*Text*.
"God talked to me today"

I was an agnostic who never took my family to church. And then, my son starting hearing the voice of God.

Published March 22, 2008 11:58AM (EDT)

The first time it happened, he was sitting in the kitchen behind me.

I was at the counter cutting vegetables for dinner when my older son said, "When God talked to me earlier today, before I went to school..."

That's how he spoke as a child. He was only 11, but his diction was formal, biblical almost, and he habitually attached clauses to make his points more precise. If he heard from God, it would be important to know not only that it was today and that it was early but also that it had occurred before school.

I turned. "What did he say?" I asked. But Andrew was already gone, concentrating on something midair, eyes soft behind the thick lenses of his glasses. "Sweetheart?" Then I fell silent, too, forcing myself not to prod. Andrew has autism, and I'd learned that repeating a question only increased the amount of time he needed for mental processing. Patience -- or even just the appearance of it -- was the only way to get through.

By the time Andrew emerged from his reverie and began humming again, wagging his pencil back and forth above a rumpled page of history homework, dusk was settling in the room. The air outside had turned dim and coffee-colored. I switched on the overhead light.

"What did he say?" I repeated.

"What did he say?" Andrew muttered, as if this were a puzzle.

I grew itchy waiting this time, which may have had something to do with the light. The gloaming of evening: It was dangerous for me. My mind slowed and things tended to happen or be said before I'd thought them through.

"He said ..." -- I barely breathed for fear of interrupting my son's fragile train of thought -- "no."

*Dataset extract*.
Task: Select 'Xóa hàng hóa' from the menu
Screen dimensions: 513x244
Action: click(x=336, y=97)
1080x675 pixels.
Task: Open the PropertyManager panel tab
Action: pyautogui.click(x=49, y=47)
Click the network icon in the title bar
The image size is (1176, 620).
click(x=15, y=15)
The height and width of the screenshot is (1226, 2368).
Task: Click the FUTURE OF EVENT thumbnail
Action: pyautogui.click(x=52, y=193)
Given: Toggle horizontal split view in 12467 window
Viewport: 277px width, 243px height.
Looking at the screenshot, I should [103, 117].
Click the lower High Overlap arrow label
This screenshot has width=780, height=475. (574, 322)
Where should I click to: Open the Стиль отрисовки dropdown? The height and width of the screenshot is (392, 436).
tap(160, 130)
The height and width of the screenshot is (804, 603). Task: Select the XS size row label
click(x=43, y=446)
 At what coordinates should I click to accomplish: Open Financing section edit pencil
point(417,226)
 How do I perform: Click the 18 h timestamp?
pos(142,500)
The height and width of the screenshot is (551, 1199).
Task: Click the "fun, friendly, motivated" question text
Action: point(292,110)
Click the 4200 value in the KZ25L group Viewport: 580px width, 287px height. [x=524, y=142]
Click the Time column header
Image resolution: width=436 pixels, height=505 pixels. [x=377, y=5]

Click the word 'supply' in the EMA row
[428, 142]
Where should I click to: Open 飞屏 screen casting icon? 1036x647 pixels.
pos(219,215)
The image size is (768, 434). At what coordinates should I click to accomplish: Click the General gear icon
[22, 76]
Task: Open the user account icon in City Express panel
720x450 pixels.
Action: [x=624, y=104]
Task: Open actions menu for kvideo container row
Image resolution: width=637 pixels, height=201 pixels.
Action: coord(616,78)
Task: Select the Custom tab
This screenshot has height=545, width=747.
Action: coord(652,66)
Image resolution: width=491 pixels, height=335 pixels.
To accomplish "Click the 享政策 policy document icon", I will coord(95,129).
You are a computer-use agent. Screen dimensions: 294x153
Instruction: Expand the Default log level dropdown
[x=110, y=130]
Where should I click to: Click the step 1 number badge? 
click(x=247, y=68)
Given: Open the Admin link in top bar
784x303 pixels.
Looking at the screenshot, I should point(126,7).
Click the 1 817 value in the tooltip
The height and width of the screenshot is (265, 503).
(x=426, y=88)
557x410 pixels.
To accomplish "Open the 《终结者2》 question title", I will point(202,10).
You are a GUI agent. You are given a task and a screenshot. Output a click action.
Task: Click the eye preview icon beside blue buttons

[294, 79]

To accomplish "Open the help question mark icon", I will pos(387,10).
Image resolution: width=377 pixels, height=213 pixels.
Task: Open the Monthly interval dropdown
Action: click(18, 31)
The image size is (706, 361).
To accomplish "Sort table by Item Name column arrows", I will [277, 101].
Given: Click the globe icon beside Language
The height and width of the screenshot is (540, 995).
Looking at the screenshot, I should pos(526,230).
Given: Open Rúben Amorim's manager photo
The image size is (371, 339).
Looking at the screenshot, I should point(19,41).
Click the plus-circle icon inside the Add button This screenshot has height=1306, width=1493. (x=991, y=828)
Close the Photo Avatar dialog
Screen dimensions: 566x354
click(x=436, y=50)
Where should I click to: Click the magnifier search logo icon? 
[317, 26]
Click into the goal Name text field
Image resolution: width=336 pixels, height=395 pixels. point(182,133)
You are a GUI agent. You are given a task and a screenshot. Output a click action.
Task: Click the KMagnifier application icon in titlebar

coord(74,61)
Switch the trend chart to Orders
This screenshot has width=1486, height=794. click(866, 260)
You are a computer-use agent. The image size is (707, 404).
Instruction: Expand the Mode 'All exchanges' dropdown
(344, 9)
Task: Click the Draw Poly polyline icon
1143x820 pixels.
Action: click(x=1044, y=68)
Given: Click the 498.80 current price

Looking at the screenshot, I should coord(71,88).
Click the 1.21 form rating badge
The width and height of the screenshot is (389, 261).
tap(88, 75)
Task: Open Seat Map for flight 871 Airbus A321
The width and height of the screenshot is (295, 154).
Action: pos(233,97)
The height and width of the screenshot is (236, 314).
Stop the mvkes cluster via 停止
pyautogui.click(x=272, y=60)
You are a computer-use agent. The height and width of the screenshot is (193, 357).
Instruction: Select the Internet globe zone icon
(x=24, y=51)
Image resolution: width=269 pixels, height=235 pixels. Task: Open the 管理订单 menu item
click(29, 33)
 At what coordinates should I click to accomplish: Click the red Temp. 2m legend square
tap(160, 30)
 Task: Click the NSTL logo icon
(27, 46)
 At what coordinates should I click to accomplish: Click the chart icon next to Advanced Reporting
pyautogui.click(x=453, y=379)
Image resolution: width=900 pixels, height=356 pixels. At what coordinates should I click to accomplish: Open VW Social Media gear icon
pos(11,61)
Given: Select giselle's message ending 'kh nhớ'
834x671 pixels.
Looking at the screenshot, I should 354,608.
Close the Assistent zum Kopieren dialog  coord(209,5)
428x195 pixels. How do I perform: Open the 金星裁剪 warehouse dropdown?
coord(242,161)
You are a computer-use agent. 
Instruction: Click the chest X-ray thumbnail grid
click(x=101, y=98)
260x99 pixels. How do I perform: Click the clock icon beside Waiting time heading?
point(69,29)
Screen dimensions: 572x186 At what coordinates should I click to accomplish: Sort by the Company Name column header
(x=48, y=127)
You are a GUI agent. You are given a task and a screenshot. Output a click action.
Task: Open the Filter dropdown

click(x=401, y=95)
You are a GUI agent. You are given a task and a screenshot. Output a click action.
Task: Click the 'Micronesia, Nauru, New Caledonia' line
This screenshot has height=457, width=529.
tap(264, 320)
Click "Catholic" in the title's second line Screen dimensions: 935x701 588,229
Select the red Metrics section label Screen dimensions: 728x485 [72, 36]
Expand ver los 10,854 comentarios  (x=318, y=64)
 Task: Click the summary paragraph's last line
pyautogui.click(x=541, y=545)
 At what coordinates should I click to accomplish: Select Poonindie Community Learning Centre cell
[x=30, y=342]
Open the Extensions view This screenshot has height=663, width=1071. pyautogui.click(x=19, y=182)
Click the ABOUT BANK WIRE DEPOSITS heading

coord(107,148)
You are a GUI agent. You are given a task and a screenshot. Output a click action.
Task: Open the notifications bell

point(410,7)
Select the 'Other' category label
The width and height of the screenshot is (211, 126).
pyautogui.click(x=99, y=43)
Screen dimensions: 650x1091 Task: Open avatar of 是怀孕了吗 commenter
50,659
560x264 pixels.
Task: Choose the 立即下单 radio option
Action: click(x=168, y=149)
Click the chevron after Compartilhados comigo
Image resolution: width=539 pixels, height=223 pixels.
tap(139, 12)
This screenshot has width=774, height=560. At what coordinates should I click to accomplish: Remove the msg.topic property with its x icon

*What you should do*.
Write out the essay "God talked to me today" in full, word for word. The entries above are separate material from the essay.

*Task output*.
"God talked to me today"

I was an agnostic who never took my family to church. And then, my son starting hearing the voice of God.

Published March 22, 2008 11:58AM (EDT)

The first time it happened, he was sitting in the kitchen behind me.

I was at the counter cutting vegetables for dinner when my older son said, "When God talked to me earlier today, before I went to school..."

That's how he spoke as a child. He was only 11, but his diction was formal, biblical almost, and he habitually attached clauses to make his points more precise. If he heard from God, it would be important to know not only that it was today and that it was early but also that it had occurred before school.

I turned. "What did he say?" I asked. But Andrew was already gone, concentrating on something midair, eyes soft behind the thick lenses of his glasses. "Sweetheart?" Then I fell silent, too, forcing myself not to prod. Andrew has autism, and I'd learned that repeating a question only increased the amount of time he needed for mental processing. Patience -- or even just the appearance of it -- was the only way to get through.

By the time Andrew emerged from his reverie and began humming again, wagging his pencil back and forth above a rumpled page of history homework, dusk was settling in the room. The air outside had turned dim and coffee-colored. I switched on the overhead light.

"What did he say?" I repeated.

"What did he say?" Andrew muttered, as if this were a puzzle.

I grew itchy waiting this time, which may have had something to do with the light. The gloaming of evening: It was dangerous for me. My mind slowed and things tended to happen or be said before I'd thought them through.

"He said ..." -- I barely breathed for fear of interrupting my son's fragile train of thought -- "no."